▸ ACTIVITY: Below are some records. Reproduce them exactly from their first line through the line with "Bijuterii (274, 333)", inclusive.
---------- DATA FOR ANALYSIS
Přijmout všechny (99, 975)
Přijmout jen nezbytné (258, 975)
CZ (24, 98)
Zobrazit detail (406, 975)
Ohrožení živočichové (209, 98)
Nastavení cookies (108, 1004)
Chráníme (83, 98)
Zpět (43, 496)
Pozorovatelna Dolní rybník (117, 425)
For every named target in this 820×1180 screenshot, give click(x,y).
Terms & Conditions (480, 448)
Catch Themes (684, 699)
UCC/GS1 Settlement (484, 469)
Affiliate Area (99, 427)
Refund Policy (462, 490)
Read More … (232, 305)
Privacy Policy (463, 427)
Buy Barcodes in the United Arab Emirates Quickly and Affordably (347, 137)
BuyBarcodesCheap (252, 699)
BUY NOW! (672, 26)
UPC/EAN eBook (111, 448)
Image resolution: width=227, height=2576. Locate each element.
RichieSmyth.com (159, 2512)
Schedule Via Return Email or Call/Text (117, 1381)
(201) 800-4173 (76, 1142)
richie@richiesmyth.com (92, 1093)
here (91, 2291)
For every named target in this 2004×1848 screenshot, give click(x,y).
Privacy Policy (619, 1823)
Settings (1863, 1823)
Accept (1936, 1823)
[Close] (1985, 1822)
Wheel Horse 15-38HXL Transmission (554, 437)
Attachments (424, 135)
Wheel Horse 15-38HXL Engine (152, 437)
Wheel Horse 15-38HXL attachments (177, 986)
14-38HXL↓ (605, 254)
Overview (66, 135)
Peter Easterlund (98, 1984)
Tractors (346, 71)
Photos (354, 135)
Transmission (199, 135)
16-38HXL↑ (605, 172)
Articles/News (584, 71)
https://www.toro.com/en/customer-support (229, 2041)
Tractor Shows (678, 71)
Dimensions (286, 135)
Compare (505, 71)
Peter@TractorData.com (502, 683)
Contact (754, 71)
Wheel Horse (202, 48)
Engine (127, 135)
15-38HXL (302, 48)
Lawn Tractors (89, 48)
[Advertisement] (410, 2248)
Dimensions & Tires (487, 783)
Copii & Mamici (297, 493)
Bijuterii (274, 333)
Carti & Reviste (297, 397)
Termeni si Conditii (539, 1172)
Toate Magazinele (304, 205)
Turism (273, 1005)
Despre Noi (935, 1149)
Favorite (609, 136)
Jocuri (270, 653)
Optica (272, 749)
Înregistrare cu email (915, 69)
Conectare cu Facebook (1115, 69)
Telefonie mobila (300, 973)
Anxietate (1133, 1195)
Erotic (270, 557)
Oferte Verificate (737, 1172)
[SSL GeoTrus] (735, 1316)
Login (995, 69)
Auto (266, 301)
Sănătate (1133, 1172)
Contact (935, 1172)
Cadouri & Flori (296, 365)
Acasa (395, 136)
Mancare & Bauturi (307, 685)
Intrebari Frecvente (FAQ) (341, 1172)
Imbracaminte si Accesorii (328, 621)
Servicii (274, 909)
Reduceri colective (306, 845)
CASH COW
--------------------
▸ YOUR RESPONSE:
Přijmout všechny (99, 975)
Přijmout jen nezbytné (258, 975)
CZ (24, 98)
Zobrazit detail (406, 975)
Ohrožení živočichové (209, 98)
Nastavení cookies (108, 1004)
Chráníme (83, 98)
Zpět (43, 496)
Pozorovatelna Dolní rybník (117, 425)
For every named target in this 820×1180 screenshot, give click(x,y).
Terms & Conditions (480, 448)
Catch Themes (684, 699)
UCC/GS1 Settlement (484, 469)
Affiliate Area (99, 427)
Refund Policy (462, 490)
Read More … (232, 305)
Privacy Policy (463, 427)
Buy Barcodes in the United Arab Emirates Quickly and Affordably (347, 137)
BuyBarcodesCheap (252, 699)
BUY NOW! (672, 26)
UPC/EAN eBook (111, 448)
Image resolution: width=227, height=2576. Locate each element.
RichieSmyth.com (159, 2512)
Schedule Via Return Email or Call/Text (117, 1381)
(201) 800-4173 (76, 1142)
richie@richiesmyth.com (92, 1093)
here (91, 2291)
For every named target in this 2004×1848 screenshot, give click(x,y).
Privacy Policy (619, 1823)
Settings (1863, 1823)
Accept (1936, 1823)
[Close] (1985, 1822)
Wheel Horse 15-38HXL Transmission (554, 437)
Attachments (424, 135)
Wheel Horse 15-38HXL Engine (152, 437)
Wheel Horse 15-38HXL attachments (177, 986)
14-38HXL↓ (605, 254)
Overview (66, 135)
Peter Easterlund (98, 1984)
Tractors (346, 71)
Photos (354, 135)
Transmission (199, 135)
16-38HXL↑ (605, 172)
Articles/News (584, 71)
https://www.toro.com/en/customer-support (229, 2041)
Tractor Shows (678, 71)
Dimensions (286, 135)
Compare (505, 71)
Peter@TractorData.com (502, 683)
Contact (754, 71)
Wheel Horse (202, 48)
Engine (127, 135)
15-38HXL (302, 48)
Lawn Tractors (89, 48)
[Advertisement] (410, 2248)
Dimensions & Tires (487, 783)
Copii & Mamici (297, 493)
Bijuterii (274, 333)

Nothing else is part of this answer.